1A is provided with a rib portion 102A in which a metal reinforcing member 103A is embedded in the end portion of the rib portion 102A.
is housed in the space 43, so that the split mold 4,
It is held at 4. Note that the rib portion 102A is a portion molded in the space 42 of one of the split molds 4, 4 in the previous molten resin extrusion process, and therefore one surface of the reinforcing member 103A is exposed on one side of the rib portion 102A. There is. In addition, at the very first stage of molding, the above-mentioned molded synthetic resin pipe 100A
You can use its imitation instead. Also the 7th
FIG.
Also shown is a case in which the pipe forming core 2 is inserted and supported in a pipe, and in this state, the pipe forming core 2 is supported on both sides.

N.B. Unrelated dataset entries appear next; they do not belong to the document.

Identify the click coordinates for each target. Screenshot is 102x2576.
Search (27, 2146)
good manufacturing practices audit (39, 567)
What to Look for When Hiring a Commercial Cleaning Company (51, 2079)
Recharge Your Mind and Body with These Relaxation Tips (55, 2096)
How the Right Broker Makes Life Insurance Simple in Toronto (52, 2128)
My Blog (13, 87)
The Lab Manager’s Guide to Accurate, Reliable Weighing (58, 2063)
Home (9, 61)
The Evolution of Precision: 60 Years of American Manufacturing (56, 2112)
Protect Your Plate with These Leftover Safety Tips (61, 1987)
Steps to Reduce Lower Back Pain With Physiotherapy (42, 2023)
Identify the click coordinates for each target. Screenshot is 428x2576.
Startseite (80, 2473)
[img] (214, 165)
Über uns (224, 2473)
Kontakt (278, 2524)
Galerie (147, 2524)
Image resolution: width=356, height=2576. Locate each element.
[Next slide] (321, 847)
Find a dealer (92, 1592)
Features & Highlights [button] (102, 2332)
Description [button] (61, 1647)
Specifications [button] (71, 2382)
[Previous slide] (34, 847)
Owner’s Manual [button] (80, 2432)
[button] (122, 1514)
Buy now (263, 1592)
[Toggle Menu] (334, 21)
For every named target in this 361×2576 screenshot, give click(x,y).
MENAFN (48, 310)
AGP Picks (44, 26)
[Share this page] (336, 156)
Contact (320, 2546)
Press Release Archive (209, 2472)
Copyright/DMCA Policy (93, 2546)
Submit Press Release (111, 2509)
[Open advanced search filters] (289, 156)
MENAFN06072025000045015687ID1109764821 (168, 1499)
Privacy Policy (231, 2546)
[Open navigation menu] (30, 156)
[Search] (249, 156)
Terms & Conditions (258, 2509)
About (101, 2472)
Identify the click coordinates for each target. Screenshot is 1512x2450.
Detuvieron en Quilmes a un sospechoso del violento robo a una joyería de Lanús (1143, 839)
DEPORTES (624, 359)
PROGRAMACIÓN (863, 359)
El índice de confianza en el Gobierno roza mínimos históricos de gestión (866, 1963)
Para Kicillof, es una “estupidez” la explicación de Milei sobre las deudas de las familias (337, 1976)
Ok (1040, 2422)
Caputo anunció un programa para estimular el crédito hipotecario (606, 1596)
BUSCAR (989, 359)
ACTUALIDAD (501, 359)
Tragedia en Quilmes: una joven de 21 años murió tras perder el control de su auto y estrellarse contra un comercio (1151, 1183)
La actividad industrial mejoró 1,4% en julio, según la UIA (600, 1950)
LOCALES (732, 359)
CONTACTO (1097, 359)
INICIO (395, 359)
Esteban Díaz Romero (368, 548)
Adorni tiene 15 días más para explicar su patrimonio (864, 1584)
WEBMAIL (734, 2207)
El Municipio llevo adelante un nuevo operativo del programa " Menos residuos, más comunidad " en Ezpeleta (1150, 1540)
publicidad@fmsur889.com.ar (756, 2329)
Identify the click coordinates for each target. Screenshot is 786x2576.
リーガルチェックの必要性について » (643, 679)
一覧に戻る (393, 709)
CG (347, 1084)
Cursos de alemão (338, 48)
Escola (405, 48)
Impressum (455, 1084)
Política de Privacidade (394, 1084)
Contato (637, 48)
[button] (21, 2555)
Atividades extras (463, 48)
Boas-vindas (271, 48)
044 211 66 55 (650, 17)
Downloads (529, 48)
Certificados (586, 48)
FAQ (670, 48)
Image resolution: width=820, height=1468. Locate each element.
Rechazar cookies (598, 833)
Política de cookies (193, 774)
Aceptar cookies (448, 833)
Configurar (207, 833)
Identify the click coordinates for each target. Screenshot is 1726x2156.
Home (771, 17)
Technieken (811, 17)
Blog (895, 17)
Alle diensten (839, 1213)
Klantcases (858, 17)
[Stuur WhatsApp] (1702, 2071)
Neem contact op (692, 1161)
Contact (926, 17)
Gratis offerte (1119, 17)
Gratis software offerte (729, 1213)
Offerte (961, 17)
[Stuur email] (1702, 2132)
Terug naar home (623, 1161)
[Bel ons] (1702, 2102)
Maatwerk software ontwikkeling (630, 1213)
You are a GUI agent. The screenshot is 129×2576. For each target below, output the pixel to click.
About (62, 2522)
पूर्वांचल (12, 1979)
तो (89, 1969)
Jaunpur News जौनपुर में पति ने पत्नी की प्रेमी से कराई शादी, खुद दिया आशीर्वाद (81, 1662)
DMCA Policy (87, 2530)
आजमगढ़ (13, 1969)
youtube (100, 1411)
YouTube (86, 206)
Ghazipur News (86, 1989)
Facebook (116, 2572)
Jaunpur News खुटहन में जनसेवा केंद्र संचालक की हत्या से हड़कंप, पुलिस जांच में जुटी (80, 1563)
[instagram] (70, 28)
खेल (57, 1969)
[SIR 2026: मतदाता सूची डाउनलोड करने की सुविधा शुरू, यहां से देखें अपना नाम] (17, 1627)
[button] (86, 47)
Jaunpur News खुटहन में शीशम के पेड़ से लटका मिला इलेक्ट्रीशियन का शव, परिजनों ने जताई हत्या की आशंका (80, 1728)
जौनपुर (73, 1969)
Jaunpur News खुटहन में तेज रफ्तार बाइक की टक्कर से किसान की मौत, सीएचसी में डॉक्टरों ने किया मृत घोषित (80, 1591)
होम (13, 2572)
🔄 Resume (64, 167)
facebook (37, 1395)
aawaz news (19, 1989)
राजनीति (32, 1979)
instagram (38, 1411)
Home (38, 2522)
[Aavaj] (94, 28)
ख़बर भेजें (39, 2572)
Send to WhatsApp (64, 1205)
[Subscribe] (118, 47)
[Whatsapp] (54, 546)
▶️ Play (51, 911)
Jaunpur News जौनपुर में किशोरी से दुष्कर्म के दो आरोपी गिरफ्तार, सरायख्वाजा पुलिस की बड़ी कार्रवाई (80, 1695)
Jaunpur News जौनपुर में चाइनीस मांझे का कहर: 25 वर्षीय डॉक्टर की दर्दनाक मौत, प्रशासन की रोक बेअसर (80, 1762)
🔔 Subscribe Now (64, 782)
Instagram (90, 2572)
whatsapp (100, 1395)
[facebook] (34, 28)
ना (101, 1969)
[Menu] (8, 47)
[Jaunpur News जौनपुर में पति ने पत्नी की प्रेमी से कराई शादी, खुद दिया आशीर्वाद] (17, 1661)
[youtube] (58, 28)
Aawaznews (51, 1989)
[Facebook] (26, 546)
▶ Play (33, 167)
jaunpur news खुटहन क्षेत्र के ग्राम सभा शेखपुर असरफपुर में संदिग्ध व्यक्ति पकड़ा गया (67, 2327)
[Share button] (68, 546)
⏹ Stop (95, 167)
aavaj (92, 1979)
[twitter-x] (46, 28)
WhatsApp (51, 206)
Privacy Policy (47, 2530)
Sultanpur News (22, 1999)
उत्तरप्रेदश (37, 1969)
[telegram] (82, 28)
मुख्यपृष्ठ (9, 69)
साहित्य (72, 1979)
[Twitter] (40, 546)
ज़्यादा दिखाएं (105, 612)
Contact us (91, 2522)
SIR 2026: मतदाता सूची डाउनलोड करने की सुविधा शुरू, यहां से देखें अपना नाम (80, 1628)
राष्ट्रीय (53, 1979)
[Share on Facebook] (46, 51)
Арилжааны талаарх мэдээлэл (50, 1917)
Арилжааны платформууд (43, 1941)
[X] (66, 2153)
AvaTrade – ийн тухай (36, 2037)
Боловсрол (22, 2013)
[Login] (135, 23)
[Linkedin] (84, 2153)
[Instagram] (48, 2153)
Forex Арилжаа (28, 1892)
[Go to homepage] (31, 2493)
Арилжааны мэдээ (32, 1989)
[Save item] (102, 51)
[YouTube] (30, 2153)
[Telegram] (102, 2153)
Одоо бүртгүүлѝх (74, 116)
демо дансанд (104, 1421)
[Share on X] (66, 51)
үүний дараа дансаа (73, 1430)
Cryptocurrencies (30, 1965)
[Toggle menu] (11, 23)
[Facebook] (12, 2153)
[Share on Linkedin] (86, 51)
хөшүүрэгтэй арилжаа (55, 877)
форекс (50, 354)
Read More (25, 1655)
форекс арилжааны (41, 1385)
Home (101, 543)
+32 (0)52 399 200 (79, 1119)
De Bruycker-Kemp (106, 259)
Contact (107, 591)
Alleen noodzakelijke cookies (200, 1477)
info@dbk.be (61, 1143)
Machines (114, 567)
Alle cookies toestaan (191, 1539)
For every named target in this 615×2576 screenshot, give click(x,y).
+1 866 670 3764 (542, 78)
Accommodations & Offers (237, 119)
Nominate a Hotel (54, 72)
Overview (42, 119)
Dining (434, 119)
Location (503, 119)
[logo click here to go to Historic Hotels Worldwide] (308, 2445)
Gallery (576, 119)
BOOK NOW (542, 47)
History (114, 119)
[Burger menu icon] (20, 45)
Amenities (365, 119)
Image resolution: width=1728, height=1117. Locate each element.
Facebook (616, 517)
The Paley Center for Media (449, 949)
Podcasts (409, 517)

FIG. 7B shows a space S for forming a pipe wall formed between the cylindrical molding surface 41 of the split molds 4, 4 and the pipe forming core 2 opposed thereto (Figs. 4 and 7). The case is shown in which thermoplastic synthetic resin P is injected in a molten state into (see). That is, the thermoplastic synthetic resin P is injected in a molten state from the molten resin injection port 12 shown in detail in FIG. 5 into the space 42 of one of the split molds 4, 4 shown in FIG. Space S for pipe wall forming
and is pushed out to the other space 43 and filled therein. As a result, the end of the synthetic resin pipe 100A that is in contact with the molten thermoplastic synthetic resin P, that is, a part of the rib portion 102A, is heated and melted, and the two are thermally fused and integrated, and the initially synthetic resin pipe 100A The reinforcing member 103A, which was held by the rib portion 102A and one side of which was exposed on one side of the rib portion 102A, is now embedded in the rib portion 102A.

FIG. 7C shows the case where the pair of split molds 4, 4 are moved to the mold release position after the thermoplastic synthetic resin P explained in FIG. 7B has hardened. From this state, the synthetic resin pipe 100B molded in the process of FIG. 7C is pulled in the direction of the arrow in FIG.
Pull it out. Then, the rib part 102B of the synthetic resin pipe 100B, which is the part formed by the one space part 42 (see FIG. 7A), is inserted into the other space part 43.
(See Figure 7 A) and hold it.

After that, the reinforcing member 103 is supported on the support mechanism 3 → the thermoplastic synthetic resin P is injected into the tube wall molding space S (see Fig. 7B) → the thermoplastic synthetic resin P is hardened → the mold is released (the By sequentially repeating steps (see FIG. 7C), the long synthetic resin pipe 100 described in FIGS. 1 and 2 can be continuously molded without any length restriction.

Metal reinforcing member 10 to be supported by the support mechanism 3
It goes without saying that the shape of 3 may be ring-shaped with an I-shaped cross section as shown in FIGS. 4 to 7, as well as those explained in FIGS. It is. When the reinforcing member 103 explained in FIG. It is arranged over a space S of . In addition, Figure 7 A,
In (b) and (c), the same elements are given the same reference numerals, and detailed explanations thereof are omitted.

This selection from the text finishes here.